In the following example, after calculations, the result of primary partition pruning is p0, and the result of subpartition pruning is sp0, so the physical subpartition to be accessed is p0sp0.
Notice
In this example, the physical subpartition identifier to be accessed is p0sp0. This identifier is not the name of a subpartition. For a template-based subpartitioned table, the naming rule for subpartitions is ($part_name)s($subpart_name). For example, p0ssp0.

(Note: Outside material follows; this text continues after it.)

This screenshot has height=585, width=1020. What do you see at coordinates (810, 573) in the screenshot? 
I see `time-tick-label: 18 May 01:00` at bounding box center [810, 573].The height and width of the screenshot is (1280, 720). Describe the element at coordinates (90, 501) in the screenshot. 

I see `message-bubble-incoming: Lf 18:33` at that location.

obclient> CREATE TABLE tbl2_rr(col1 INT,col2 INT)
PARTITION BY RANGE(col1)
SUBPARTITION BY RANGE(col2)
SUBPARTITION TEMPLATE
(SUBPARTITION sp0 VALUES LESS THAN(1000),
SUBPARTITION sp1 VALUES LESS THAN(2000)
)
(PARTITION p0 VALUES LESS THAN(100),
PARTITION p1 VALUES LESS THAN(200)
) ;
obclient> SELECT * FROM tbl2_rr
WHERE (col1 = 1 or col1 = 2) and (col2 > 101 and col2 < 150);
You can run the EXPLAIN statement to view the partition pruning result.

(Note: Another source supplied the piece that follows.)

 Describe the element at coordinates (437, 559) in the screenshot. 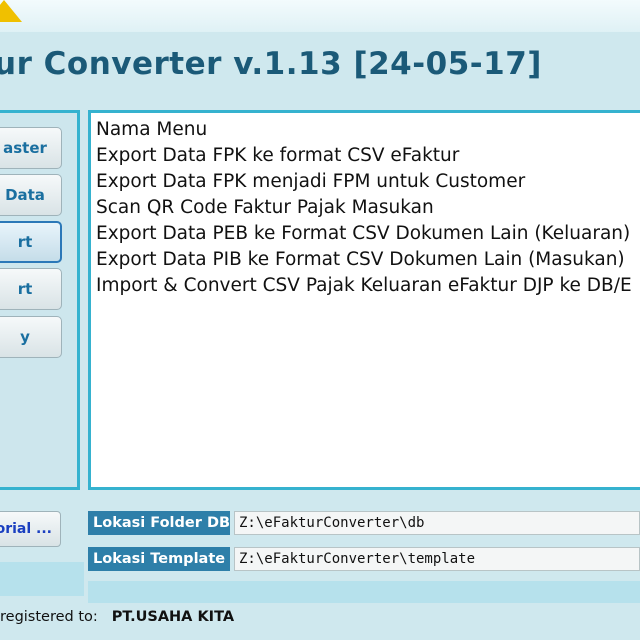

I see `template-folder-field: Z:\eFakturConverter\template` at that location.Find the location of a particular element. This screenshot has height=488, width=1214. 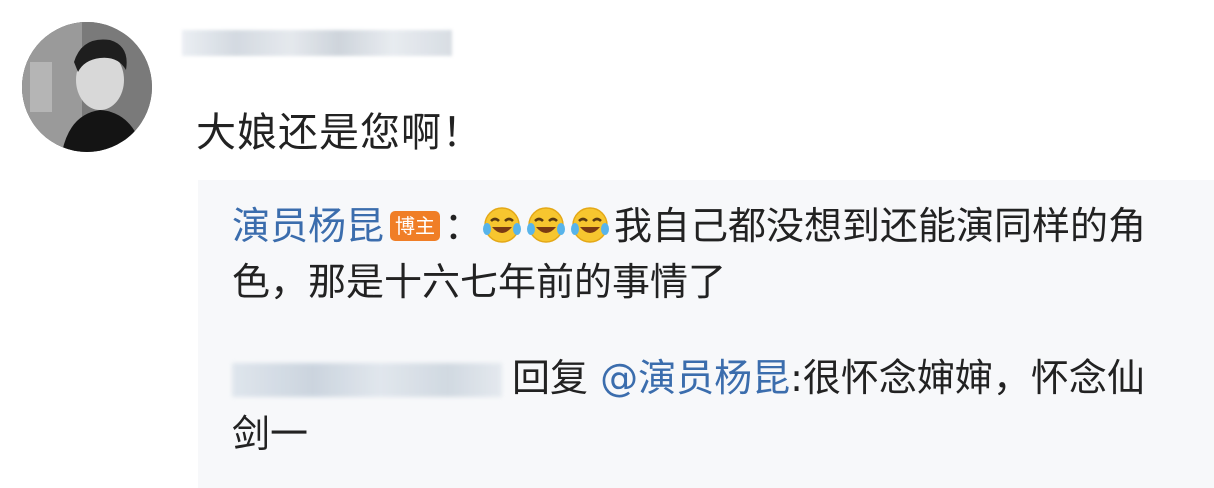

blogger-badge: 博主 is located at coordinates (416, 226).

obclient> EXPLAIN SELECT * FROM tbl2_rr
WHERE (col1 = 1 or col1 = 2) and (col2 > 101 and col2 < 150);
The execution result is as follows:
+-----------------------------------------------------------------------------------------------------------------------------------------------------+
| Query Plan |
+-----------------------------------------------------------------------------------------------------------------------------------------------------+
| ================================================== |
| |ID|OPERATOR |NAME |EST.ROWS|EST.TIME(us)| |
| -------------------------------------------------- |
| |0 |TABLE FULL SCAN|TBL2_RR|1 |4 | |
| ================================================== |
| Outputs & filters: |
| ------------------------------------- |
| 0 - output([TBL2_RR.COL1], [TBL2_RR.COL2]), filter([TBL2_RR.COL2 > 101], [TBL2_RR.COL2 < 150], [TBL2_RR.COL1 = 1 OR TBL2_RR.COL1 = 2]), rowset=16 |
| access([TBL2_RR.COL1], [TBL2_RR.COL2]), partitions(p0sp0) |
| is_index_back=false, is_global_index=false, filter_before_indexback[false,false,false], |
| range_key([TBL2_RR.__pk_increment]), range(MIN ; MAX)always true |
+-----------------------------------------------------------------------------------------------------------------------------------------------------+
11 rows in set
In some scenarios, partition pruning may result in a certain degree of amplification, but the optimizer can ensure that the pruning result is a superset of the data to be accessed, without any data loss.